5. Suchtforum der Stadt Bern vom 3. November 2014
Liberale Cannabisregulierung – regulierte Cannabisliberalisierung
Dem Verbot des Cannabiskonsums und Cannabisverkaufs stehen 400'000 bis 500'000 Cannabiskonsumentinnen und -konsumenten in der Schweiz gegenüber. Was ist zu tun? Über diese Frage debattierten am fünften Suchtforum 2014 der Stadt Bern am Montagabend über 70 Fachpersonen und Politikerinnen und Politiker. Mit Alt-Bundesrätin Ruth Dreifuss und Dr. med.
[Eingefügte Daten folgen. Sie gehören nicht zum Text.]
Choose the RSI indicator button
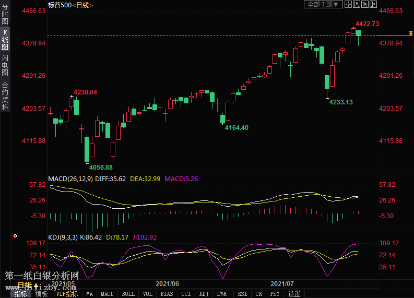This screenshot has height=298, width=414. click(242, 294)
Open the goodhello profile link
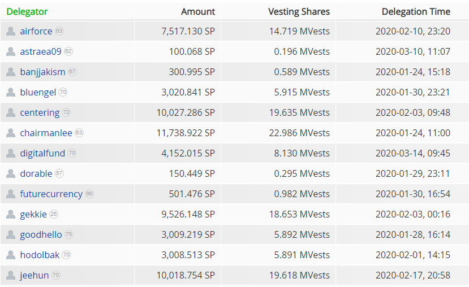 [x=41, y=235]
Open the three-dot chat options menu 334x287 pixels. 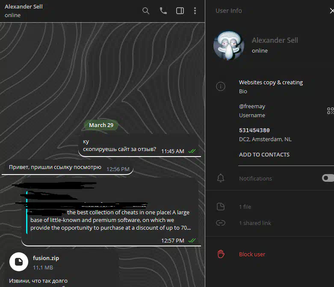coord(195,11)
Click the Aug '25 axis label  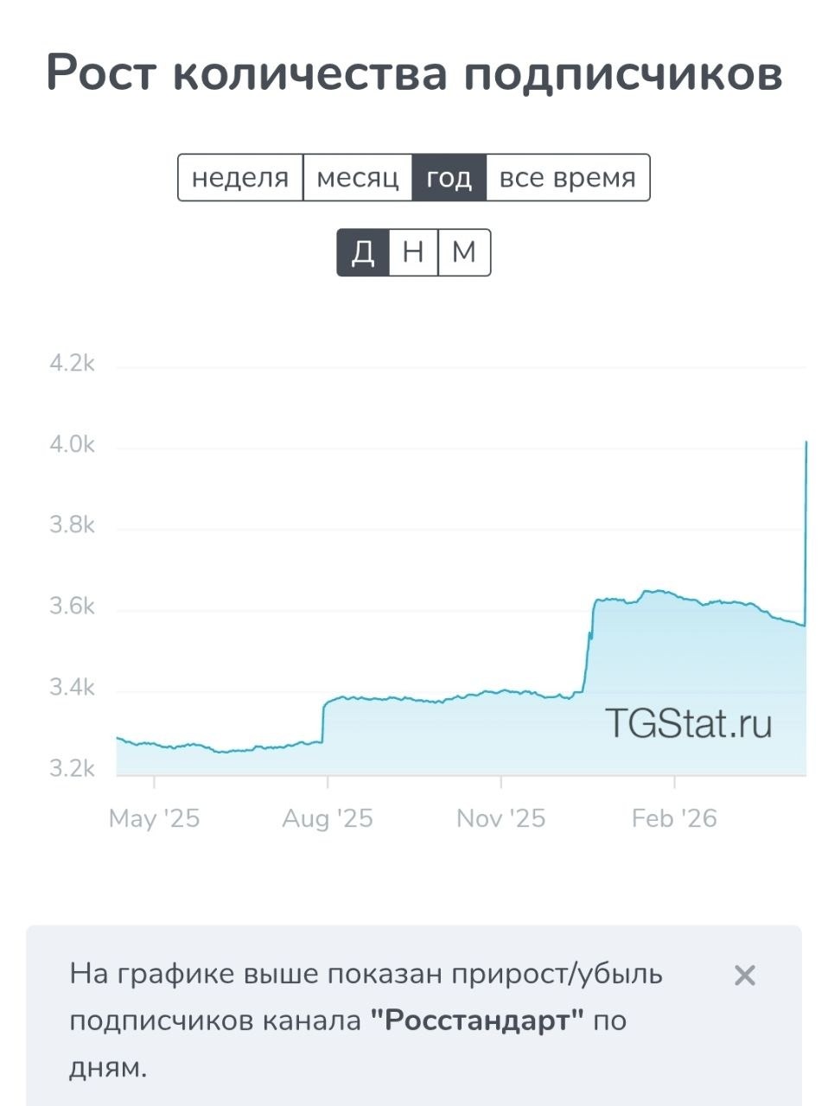[328, 818]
Toni Berthel, Präsident der Eidgenössischen Kommission für Drogenfragen, stellten zwei ausgewiesene Fachpersonen den internationalen beziehungsweise nationalen Stand der Diskussion und die Herausforderungen in Bezug auf Cannabis vor.
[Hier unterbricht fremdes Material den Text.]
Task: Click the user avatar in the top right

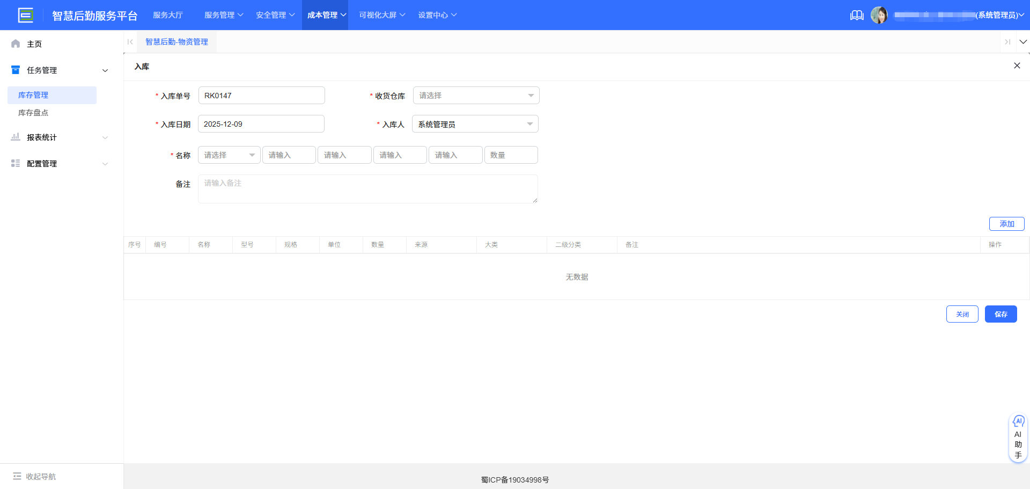Action: pos(880,14)
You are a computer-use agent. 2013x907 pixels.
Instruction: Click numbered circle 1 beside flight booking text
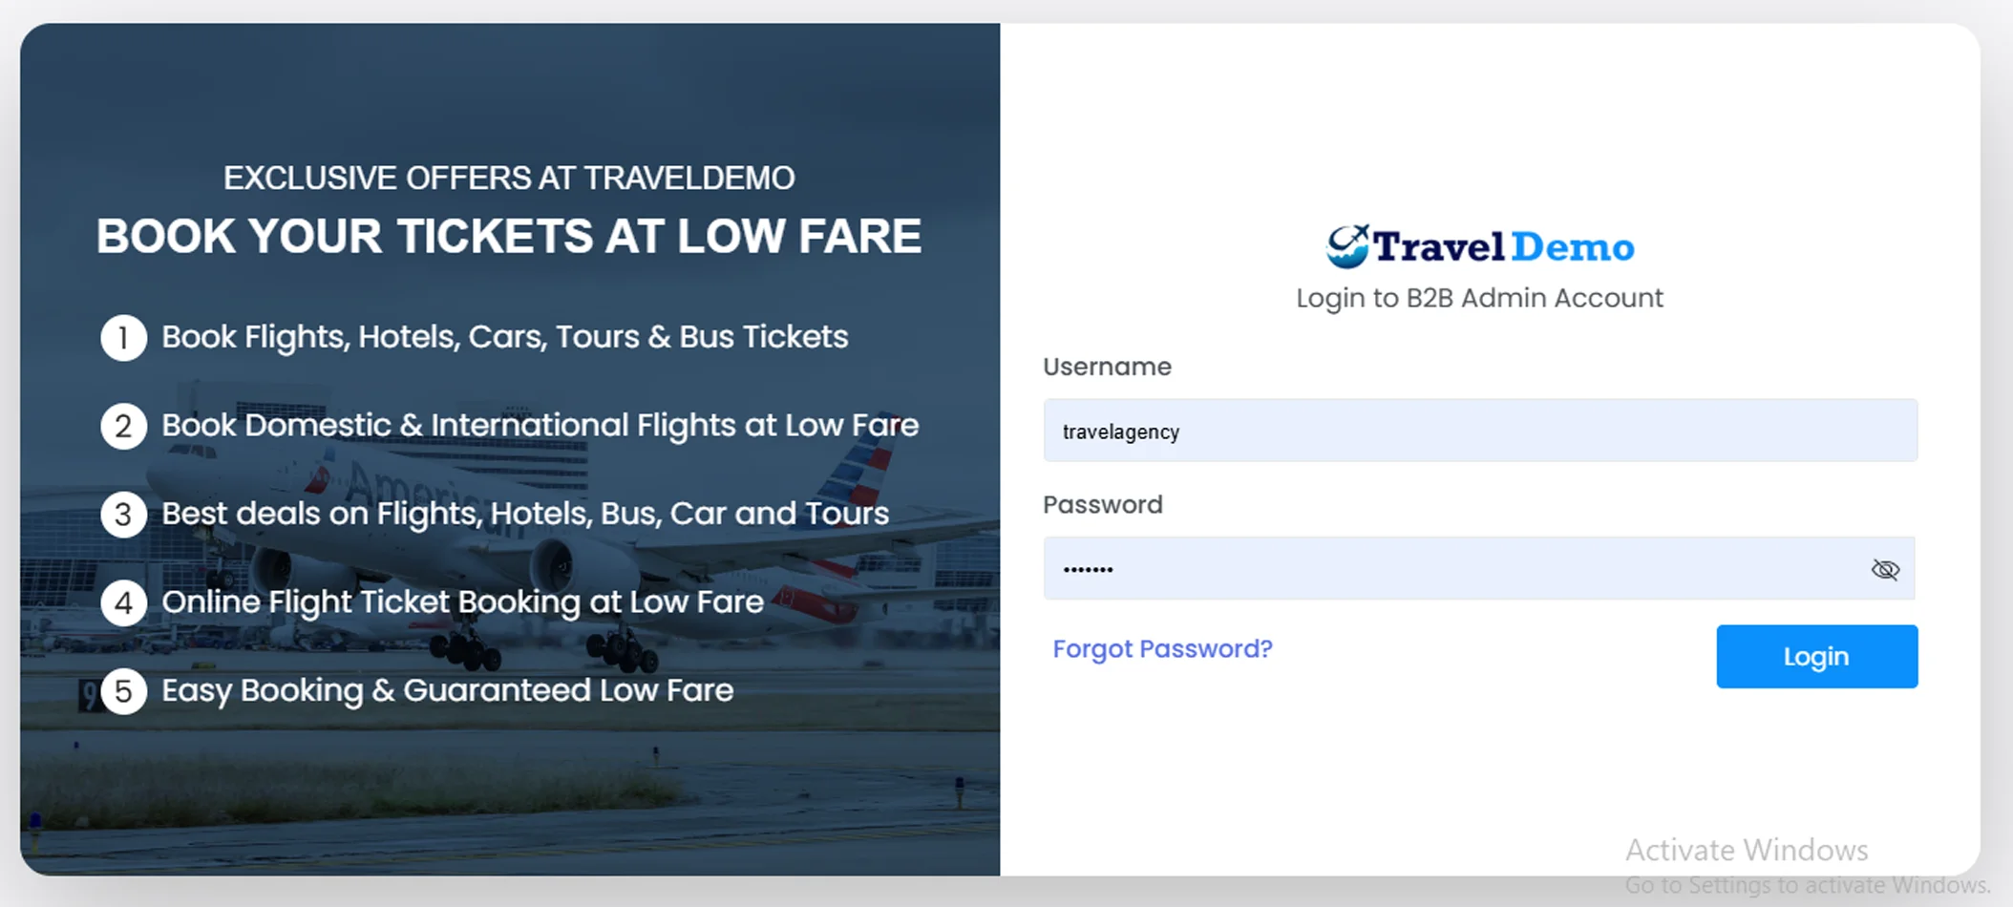pos(123,337)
In ihrer Begrüssung wies Gemeinderätin Franziska Teuscher darauf hin, dass heute in der Schweiz 400'000 bis 500'000 Leute kiffen und deswegen kriminalisiert werden. «Diese Situation ist äusserst unbefriedigend. Als Politikerin ist es meine Aufgabe, auf gesellschaftliche Phänomene Antworten zu finden.» Der nun angedachte Pilotversuch sei ein erfolgsversprechender Weg, der bezüglich Cannabisregulierung konkrete Erkenntnisse liefern werde. Wie ein solches Pilotprojekt genau ausgestaltet sein müsste, kann sie zum jetzigen Zeitpunkt nicht sagen. «Klar ist, dass im Rahmen eines Pilotprojekts geprüft werden muss, ob und wenn ja welche Auswirkungen eine Cannabis-Regulierung auf das Konsumverhalten der beteiligten Personen hat.» Was immer bei einem Pilotversuch herauskomme, es werde mit Garantie nicht bloss «Schall und Rauch» sein, sondern ein Pilotversuch würde die Fakten liefern, aufgrund derer die weiteren Schritte geplant werden können.
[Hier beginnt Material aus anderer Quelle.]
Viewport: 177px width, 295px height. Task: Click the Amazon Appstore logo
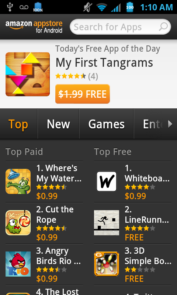pos(34,27)
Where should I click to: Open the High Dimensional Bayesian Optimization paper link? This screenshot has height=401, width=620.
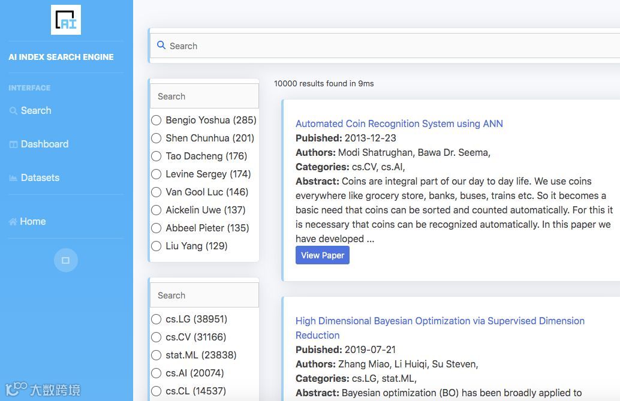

Auch Alt-Bundesrätin Ruth Dreifuss betonte, dass es wichtig sei, nicht in «Regulierungseuphorie» für alle Drogen auszubrechen, aber im Rahmen seriöser wissenschaftlicher Forschung neue Modelle der Drogenregulierung insbesondere bezüglich Cannabis auszuprobieren. «Wir müssen wieder den Weg zu einem rationalen Umgang mit der Drogenthematik finden.» Sie verwies dabei auf die bereits existierenden Regulierungsmodelle in Colorado und Washington, wo nun Erfahrungen gesammelt werden.
Dr. med. Toni Berthel, Präsident der Eidgenössischen Kommission für Drogenfragen und ärztlicher Co-Direktor der Integrierten Psychiatrie Winterthur, präsentierte den aktuellen Wissensstand der Cannabisforschung. «Cannabiskonsum hat Wirkungen und hat auch Nebenwirkungen.» Die Gefährlichkeit beziehungsweise Schädlichkeit von Cannabis sei jedoch aus wissenschaftlicher Sicht als deutlich niedriger einzustufen als diejenige von Alkohol, Heroin, Kokain und Tabak. Die Eidgenössische Kommission für Drogenfragen würde die Regulierung von Cannabis begrüssen.
Aus dem Publikum wurden in der anschliessenden Podiumsdiskussion Bedenken bezüglich der rechtlichen Umsetzung sowie des Jugendschutzes geäussert. Franziska Teuscher betonte, dass der Gemeinderat festgehalten habe, dass das Pilotprojekt so ausgestaltet sein muss, dass die Prävention verbessert wird und keine Sogwirkung auf Auswärtige stattfindet.